* **Problem**
Set the pictures aside and return each record below precisely as written.

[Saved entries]

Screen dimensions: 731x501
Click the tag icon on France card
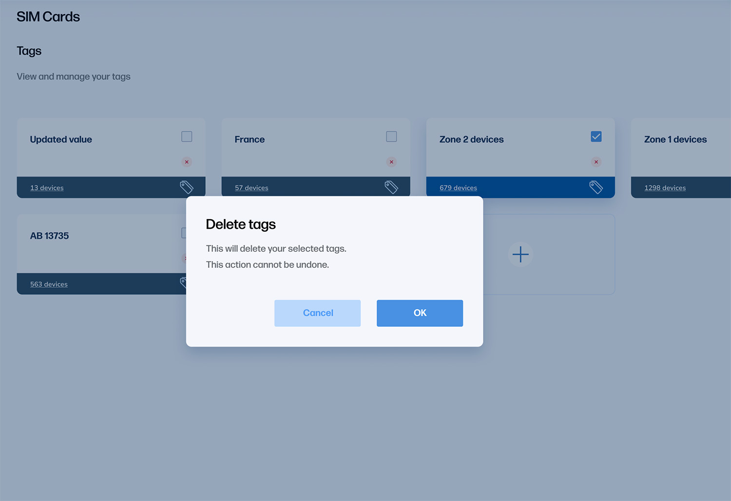point(391,187)
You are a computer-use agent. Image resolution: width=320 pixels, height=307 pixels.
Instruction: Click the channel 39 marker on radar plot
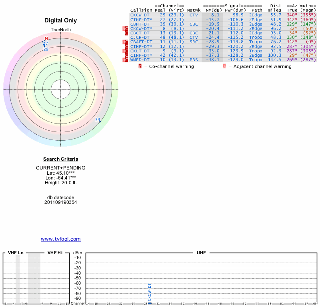(x=98, y=120)
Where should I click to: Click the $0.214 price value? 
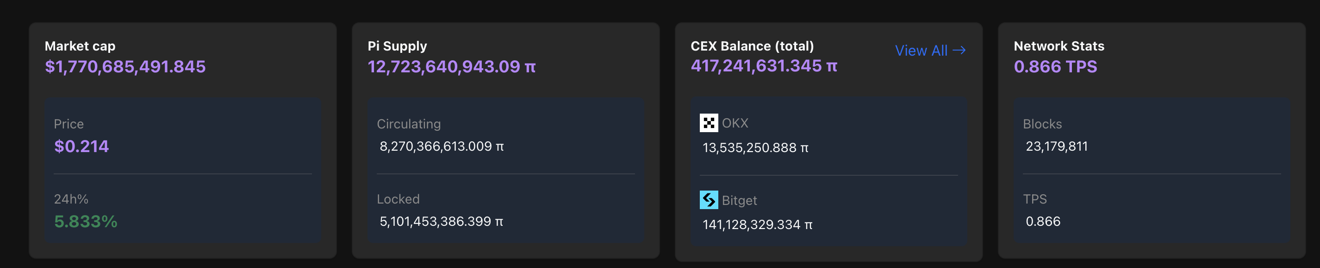[x=81, y=146]
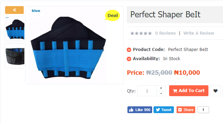Click the Perfect Shaper Belt title heading
The image size is (223, 124).
165,14
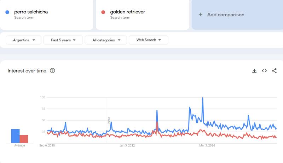Download the interest over time data
Viewport: 283px width, 163px height.
point(254,71)
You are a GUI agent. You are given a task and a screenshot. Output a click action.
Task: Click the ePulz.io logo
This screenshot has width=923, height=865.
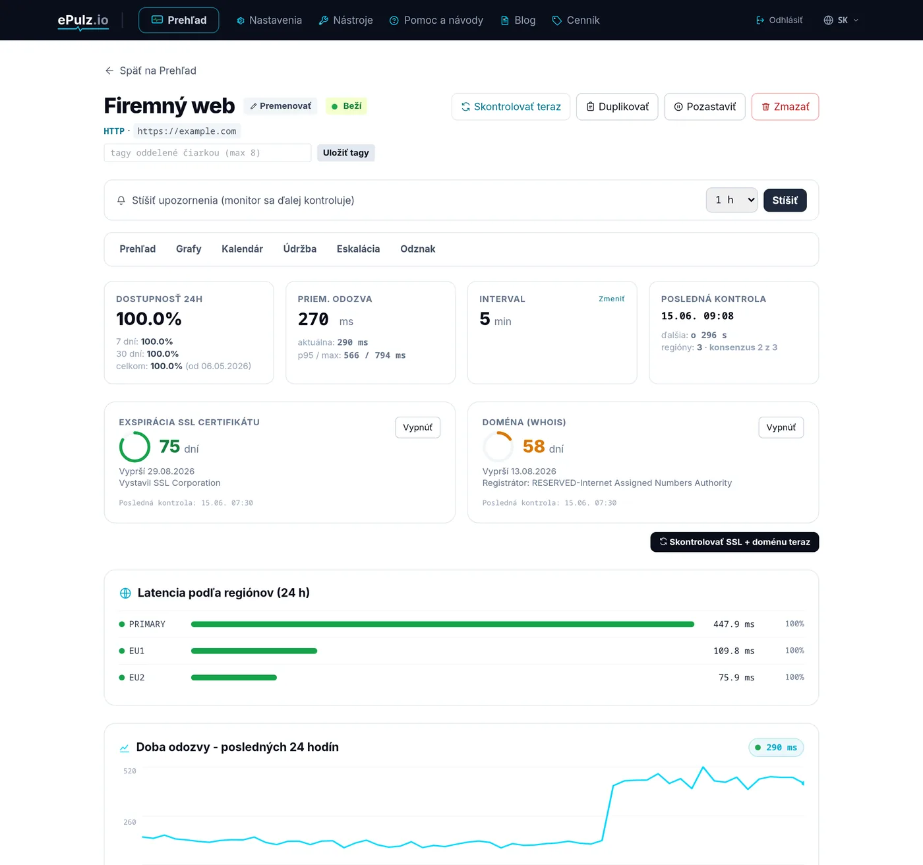[83, 20]
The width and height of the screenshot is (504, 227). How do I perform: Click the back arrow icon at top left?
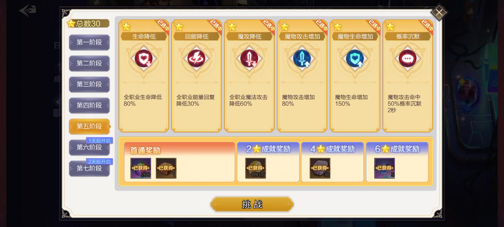tap(27, 10)
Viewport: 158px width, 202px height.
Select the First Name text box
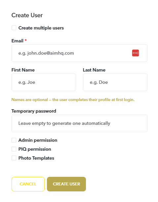pos(44,82)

* **Reply to the task**
Screen dimensions: 731x501
Click the tag icon on France card
point(391,187)
You are a computer-use agent. Image resolution: width=320 pixels, height=307 pixels.
Instruction: Click the channel 39 marker on radar plot
(x=98, y=120)
Where should I click to: Click the $0.214 price value? 
[x=81, y=146]
Click the Perfect Shaper Belt title heading
The image size is (223, 124).
165,14
Download the interest over time data
Viewport: 283px width, 163px height.
point(254,71)
You are a GUI agent. You are given a task and a screenshot. Output a click action.
Task: Click the ePulz.io logo
This screenshot has width=923, height=865.
[83, 20]
The width and height of the screenshot is (504, 227). How do I perform: Click the back arrow icon at top left?
tap(27, 10)
Viewport: 158px width, 202px height.
Select the First Name text box
pos(44,82)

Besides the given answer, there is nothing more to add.